Back home, Yakovlev’s brethren justified their tactics by insisting that the Russian people required autocratic rule. This line, still used by some to justify the Putin/Medvedev autocracy, holds that Russians have a strength of character that allows them to do remarkable things, such as single-handedly fighting off the “Nazi menace” in the Second World War. This line of thinking has an unfortunate corollary, however: the Russian strength of character also prevents the nation’s citizens from responsibly using the sorts of freedoms enjoyed in the West.
Yakovlev was one of the few in the Communist Party to reject such arguments. He thought Russia would only improve if the police state were lifted. But his hope waned still further when he learned that the Soviets were equipping silos in Eastern Europe with easily transportable nuclear missiles called SS-20s, each armed with three independently targetable warheads. Then, on Christmas Day 1979, Soviet troops invaded Afghanistan.
As the official representative of the Soviet Union in Canada, Yakovlev was forced to confront the West’s response to these moves. He’d grown accustomed to blaming America for the Cold War’s most provocative strategies, but his own country was now inching the world closer to nuclear war. He describes this dark period in his memoirs:
You make yourself out to be an active, smiling man, but in actuality you are being moved by some inner clockwork spring that is independent of your true state of mind. Life loses its creative source, moves ahead as if in automatic drive. Healthy curiosity about people and events disappears. More and more frequently, my head was filled with bitter thoughts that my life was already behind me, while my country more and more perceptibly was becoming petrified and rapidly was falling behind world development. And I could see no new day dawning.At around the same time, Yakovlev began hearing about an unusual community of Russian émigrés known as the Doukhobors. The group was receiving frequent mention in the media, thanks to the conflict with the Freedomites in British Columbia. It was then that the honorary chairman of the orthodox sect, John J. Verigin Sr., contacted him to request a meeting.
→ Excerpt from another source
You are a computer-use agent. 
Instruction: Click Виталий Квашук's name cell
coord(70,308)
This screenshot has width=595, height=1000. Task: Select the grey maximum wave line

Even a nondescript town of strip malls and parking lots like Castlegar, home to the cultural centre of the Union of Spiritual Communities of Christ (as the Doukhobors are formally known), improves when surrounded by mountain peaks and orchards, pastures and forest. The Doukhobors took a circuitous path to this inland paradise.
Details of the group’s earliest days are obscure because of the illiteracy of nearly all of its original members, but according to the scholars George Woodcock and Ivan Avakumovic, the Doukhobor religion probably began as a response to Russian Orthodox teachings, taking root in rural Ukraine and then spreading to southern Russia. The first recorded use of the Doukhobor designation dates from 1785, when an Orthodox archbishop used the term, which translates loosely as “spirit wrestlers,” to indicate that the Doukhobors were fighting against the Holy Spirit. The sect soon reappropriated the name, taking it to mean that they were filled with the spirit of God as they wrestled their oppressors.